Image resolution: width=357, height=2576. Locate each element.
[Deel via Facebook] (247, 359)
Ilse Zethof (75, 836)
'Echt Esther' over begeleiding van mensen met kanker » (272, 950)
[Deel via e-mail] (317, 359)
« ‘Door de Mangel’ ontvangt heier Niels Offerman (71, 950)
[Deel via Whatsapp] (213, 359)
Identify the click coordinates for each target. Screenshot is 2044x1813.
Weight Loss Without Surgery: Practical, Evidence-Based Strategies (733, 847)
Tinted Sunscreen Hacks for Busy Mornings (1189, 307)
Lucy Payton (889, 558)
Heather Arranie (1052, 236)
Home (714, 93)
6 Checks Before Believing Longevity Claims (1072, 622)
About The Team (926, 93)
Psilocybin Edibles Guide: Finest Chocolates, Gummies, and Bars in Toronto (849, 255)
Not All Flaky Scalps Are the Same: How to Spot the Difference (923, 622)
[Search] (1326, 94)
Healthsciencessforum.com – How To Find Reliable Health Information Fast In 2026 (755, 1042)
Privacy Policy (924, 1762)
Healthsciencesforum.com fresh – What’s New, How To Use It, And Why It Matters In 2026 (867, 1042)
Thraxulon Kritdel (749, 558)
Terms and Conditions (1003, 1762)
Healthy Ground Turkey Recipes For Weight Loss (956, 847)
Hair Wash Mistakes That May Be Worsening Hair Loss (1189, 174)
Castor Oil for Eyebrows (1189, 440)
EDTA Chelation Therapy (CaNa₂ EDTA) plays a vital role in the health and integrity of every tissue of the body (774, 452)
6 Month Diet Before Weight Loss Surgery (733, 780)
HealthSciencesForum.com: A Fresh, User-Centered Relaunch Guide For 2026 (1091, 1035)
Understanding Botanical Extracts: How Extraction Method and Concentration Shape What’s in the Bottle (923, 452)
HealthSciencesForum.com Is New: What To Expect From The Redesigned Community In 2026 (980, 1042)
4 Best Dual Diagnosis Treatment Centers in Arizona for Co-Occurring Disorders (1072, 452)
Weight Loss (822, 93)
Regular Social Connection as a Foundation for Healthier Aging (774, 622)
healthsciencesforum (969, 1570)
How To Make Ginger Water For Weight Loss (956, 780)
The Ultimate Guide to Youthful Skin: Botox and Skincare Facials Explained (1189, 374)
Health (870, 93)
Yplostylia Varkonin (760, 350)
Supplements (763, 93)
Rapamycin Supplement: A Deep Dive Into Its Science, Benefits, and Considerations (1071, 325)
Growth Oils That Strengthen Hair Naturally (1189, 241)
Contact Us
# # # # #
WORK TO COMPLETE: Your reply should repeat the entire listing, word for word and complete.

EXERCISE ANSWER:
Image resolution: width=357, height=2576. Locate each element.
[Deel via Facebook] (247, 359)
Ilse Zethof (75, 836)
'Echt Esther' over begeleiding van mensen met kanker » (272, 950)
[Deel via e-mail] (317, 359)
« ‘Door de Mangel’ ontvangt heier Niels Offerman (71, 950)
[Deel via Whatsapp] (213, 359)
Identify the click coordinates for each target. Screenshot is 2044x1813.
Weight Loss Without Surgery: Practical, Evidence-Based Strategies (733, 847)
Tinted Sunscreen Hacks for Busy Mornings (1189, 307)
Lucy Payton (889, 558)
Heather Arranie (1052, 236)
Home (714, 93)
6 Checks Before Believing Longevity Claims (1072, 622)
About The Team (926, 93)
Psilocybin Edibles Guide: Finest Chocolates, Gummies, and Bars in Toronto (849, 255)
Not All Flaky Scalps Are the Same: How to Spot the Difference (923, 622)
[Search] (1326, 94)
Healthsciencessforum.com – How To Find Reliable Health Information Fast In 2026 (755, 1042)
Privacy Policy (924, 1762)
Healthsciencesforum.com fresh – What’s New, How To Use It, And Why It Matters In 2026 (867, 1042)
Thraxulon Kritdel (749, 558)
Terms and Conditions (1003, 1762)
Healthy Ground Turkey Recipes For Weight Loss (956, 847)
Hair Wash Mistakes That May Be Worsening Hair Loss (1189, 174)
Castor Oil for Eyebrows (1189, 440)
EDTA Chelation Therapy (CaNa₂ EDTA) plays a vital role in the health and integrity of every tissue of the body (774, 452)
6 Month Diet Before Weight Loss Surgery (733, 780)
HealthSciencesForum.com: A Fresh, User-Centered Relaunch Guide For 2026 (1091, 1035)
Understanding Botanical Extracts: How Extraction Method and Concentration Shape What’s in the Bottle (923, 452)
HealthSciencesForum.com Is New: What To Expect From The Redesigned Community In 2026 (980, 1042)
4 Best Dual Diagnosis Treatment Centers in Arizona for Co-Occurring Disorders (1072, 452)
Weight Loss (822, 93)
Regular Social Connection as a Foundation for Healthier Aging (774, 622)
healthsciencesforum (969, 1570)
How To Make Ginger Water For Weight Loss (956, 780)
The Ultimate Guide to Youthful Skin: Botox and Skincare Facials Explained (1189, 374)
Health (870, 93)
Yplostylia Varkonin (760, 350)
Supplements (763, 93)
Rapamycin Supplement: A Deep Dive Into Its Science, Benefits, and Considerations (1071, 325)
Growth Oils That Strengthen Hair Naturally (1189, 241)
Contact Us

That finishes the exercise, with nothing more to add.